::: DATA FOR THIS TASK :::

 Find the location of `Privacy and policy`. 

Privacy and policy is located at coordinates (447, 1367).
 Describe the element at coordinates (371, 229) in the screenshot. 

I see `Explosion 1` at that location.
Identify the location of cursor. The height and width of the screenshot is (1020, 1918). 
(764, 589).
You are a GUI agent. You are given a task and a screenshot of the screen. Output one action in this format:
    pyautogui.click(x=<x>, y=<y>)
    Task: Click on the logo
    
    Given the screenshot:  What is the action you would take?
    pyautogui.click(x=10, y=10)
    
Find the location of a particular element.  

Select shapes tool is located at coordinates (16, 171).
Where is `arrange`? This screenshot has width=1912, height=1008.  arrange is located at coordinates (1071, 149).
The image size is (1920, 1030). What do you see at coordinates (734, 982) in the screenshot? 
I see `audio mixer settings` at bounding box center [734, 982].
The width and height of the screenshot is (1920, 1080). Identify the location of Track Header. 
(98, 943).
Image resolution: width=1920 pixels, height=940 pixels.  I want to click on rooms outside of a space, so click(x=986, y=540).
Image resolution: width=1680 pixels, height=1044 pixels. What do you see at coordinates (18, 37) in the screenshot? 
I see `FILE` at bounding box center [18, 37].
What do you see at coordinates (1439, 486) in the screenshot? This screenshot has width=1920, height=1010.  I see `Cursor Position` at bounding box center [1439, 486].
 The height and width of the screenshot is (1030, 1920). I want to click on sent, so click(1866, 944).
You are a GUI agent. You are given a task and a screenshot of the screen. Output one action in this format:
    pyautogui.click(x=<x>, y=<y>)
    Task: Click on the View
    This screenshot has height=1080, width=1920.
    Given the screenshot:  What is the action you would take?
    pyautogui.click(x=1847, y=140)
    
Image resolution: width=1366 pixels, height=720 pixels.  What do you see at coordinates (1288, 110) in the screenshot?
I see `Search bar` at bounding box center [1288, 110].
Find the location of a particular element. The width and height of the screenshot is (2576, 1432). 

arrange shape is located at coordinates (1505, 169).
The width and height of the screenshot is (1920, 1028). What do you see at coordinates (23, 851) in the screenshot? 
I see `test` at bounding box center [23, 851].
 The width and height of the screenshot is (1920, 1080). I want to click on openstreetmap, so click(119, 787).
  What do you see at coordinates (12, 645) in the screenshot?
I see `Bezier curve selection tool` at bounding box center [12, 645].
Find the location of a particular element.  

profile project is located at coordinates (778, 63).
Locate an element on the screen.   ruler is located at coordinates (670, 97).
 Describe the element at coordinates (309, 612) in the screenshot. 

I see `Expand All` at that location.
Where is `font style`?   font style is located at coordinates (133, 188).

:::

■ WRITTEN PROBLEM: Reproduce every one of the entries above word for word, keeping each line as it stands.

■ TASK RESULT:
 Find the location of `Privacy and policy`. 

Privacy and policy is located at coordinates (447, 1367).
 Describe the element at coordinates (371, 229) in the screenshot. 

I see `Explosion 1` at that location.
Identify the location of cursor. The height and width of the screenshot is (1020, 1918). 
(764, 589).
You are a GUI agent. You are given a task and a screenshot of the screen. Output one action in this format:
    pyautogui.click(x=<x>, y=<y>)
    Task: Click on the logo
    
    Given the screenshot:  What is the action you would take?
    pyautogui.click(x=10, y=10)
    
Find the location of a particular element.  

Select shapes tool is located at coordinates (16, 171).
Where is `arrange`? This screenshot has width=1912, height=1008.  arrange is located at coordinates (1071, 149).
The image size is (1920, 1030). What do you see at coordinates (734, 982) in the screenshot? 
I see `audio mixer settings` at bounding box center [734, 982].
The width and height of the screenshot is (1920, 1080). Identify the location of Track Header. 
(98, 943).
Image resolution: width=1920 pixels, height=940 pixels.  I want to click on rooms outside of a space, so click(x=986, y=540).
Image resolution: width=1680 pixels, height=1044 pixels. What do you see at coordinates (18, 37) in the screenshot? 
I see `FILE` at bounding box center [18, 37].
What do you see at coordinates (1439, 486) in the screenshot? This screenshot has width=1920, height=1010.  I see `Cursor Position` at bounding box center [1439, 486].
 The height and width of the screenshot is (1030, 1920). I want to click on sent, so click(1866, 944).
You are a GUI agent. You are given a task and a screenshot of the screen. Output one action in this format:
    pyautogui.click(x=<x>, y=<y>)
    Task: Click on the View
    This screenshot has height=1080, width=1920.
    Given the screenshot:  What is the action you would take?
    pyautogui.click(x=1847, y=140)
    
Image resolution: width=1366 pixels, height=720 pixels.  What do you see at coordinates (1288, 110) in the screenshot?
I see `Search bar` at bounding box center [1288, 110].
Find the location of a particular element. The width and height of the screenshot is (2576, 1432). 

arrange shape is located at coordinates (1505, 169).
The width and height of the screenshot is (1920, 1028). What do you see at coordinates (23, 851) in the screenshot? 
I see `test` at bounding box center [23, 851].
 The width and height of the screenshot is (1920, 1080). I want to click on openstreetmap, so click(119, 787).
  What do you see at coordinates (12, 645) in the screenshot?
I see `Bezier curve selection tool` at bounding box center [12, 645].
Find the location of a particular element.  

profile project is located at coordinates (778, 63).
Locate an element on the screen.   ruler is located at coordinates (670, 97).
 Describe the element at coordinates (309, 612) in the screenshot. 

I see `Expand All` at that location.
Where is `font style`?   font style is located at coordinates (133, 188).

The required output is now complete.